Andy Ory has surfaced at last. The wildly successful tech entrepreneur, he of Acme Packet CEO fame, has left Oracle as of the end of August and is taking what he calls a “sabbatical” of six to nine months to recharge and get ready for the next big thing.
In case you forgot, Bedford, MA-based Acme Packet was bought by Oracle for $2.1 billion early this year. The networking-tech company started in 2000, had its IPO in 2006, and saw its stock rise and fall dramatically over the years. At the time, the Oracle acquisition was a bit of a surprise—most people thought Cisco was a more likely suitor—but Ory tells me the deal was “very strategic.”

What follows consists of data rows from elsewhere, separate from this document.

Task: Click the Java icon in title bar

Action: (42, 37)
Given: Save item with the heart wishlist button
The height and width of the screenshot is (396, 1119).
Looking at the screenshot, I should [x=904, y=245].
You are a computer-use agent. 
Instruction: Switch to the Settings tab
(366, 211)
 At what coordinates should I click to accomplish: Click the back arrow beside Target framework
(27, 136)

In particular, Ory says, Oracle figured out that with Acme Packet it could unify the network side with the IT side of the world’s service providers. He agrees it was surprising that network providers like Cisco and Ericsson didn’t fully grasp the value of Acme Packet’s all-IP service delivery architecture. Oracle, he says, “has the same customer base but owns the IT side, not the network side.”
Ory says he was “impressed with how [Oracle] treated us on the acquisition.” He calls Larry Ellison’s machine a “great business that’s generating a lot of cash and has capacity to really grow.” Still, he says, “it was pretty clear my path as an entrepreneur was not to be working inside such a large business.”
Was he sad to send Acme Packet, his baby, off into the big, bad world?
“I am very happy that we had an opportunity to grow with all the folks we had, and build all the customer relationships,” Ory says. “The way those constituents are best served is to be integrated into a broader offering. Sometimes the child needs to leave the nest. This was the right path for Acme.” More philosophically, he adds, “A company is a collection of souls. This is a small industry, and we’ll work alongside each other. It’s more of a transition than a finality.”
While Ory makes his own transition, he is working on a few side projects. One of those is Thinking Phone Networks. The Cambridge, MA, company has just named Ory to its board of directors, and he’s a new investor as part of the firm’s $10 million Series C round, announced earlier this month.
It seems like a good match: Thinking Phones, which has grown to 130-plus employees, is all about cloud-based enterprise communications—software for phone systems, video conferencing, analytics, and so forth. The company is going after mid-market customers, and Ory says its technology is “very sophisticated” and “puts them in a good position.” Ory adds that Thinking Phones’ founders, Steve Kokinos and Derek Yoo, remind him of himself and Acme Packet co-founder Patrick MeLampy when they were 10 years younger.
The connection was made by Bob Hower, an investor in Thinking Phones through Advanced Technology Ventures. Hower previously led ATV’s investment in Acme Packet, and before that he worked at Priority Call Management, Ory’s previous startup. (In turn, Ory is now an investor in Hower’s new fund, G20 Ventures.)
Lastly, Ory, 47, gives some broader advice on work: “Careers aren’t 25 years anymore. They’re much longer. Taking a sabbatical is a really important notion if you’re committed to excellence in your career long-term.”
And, with that in mind, Ory hints that “late in the spring next year” he’ll be ready to “go do something else.”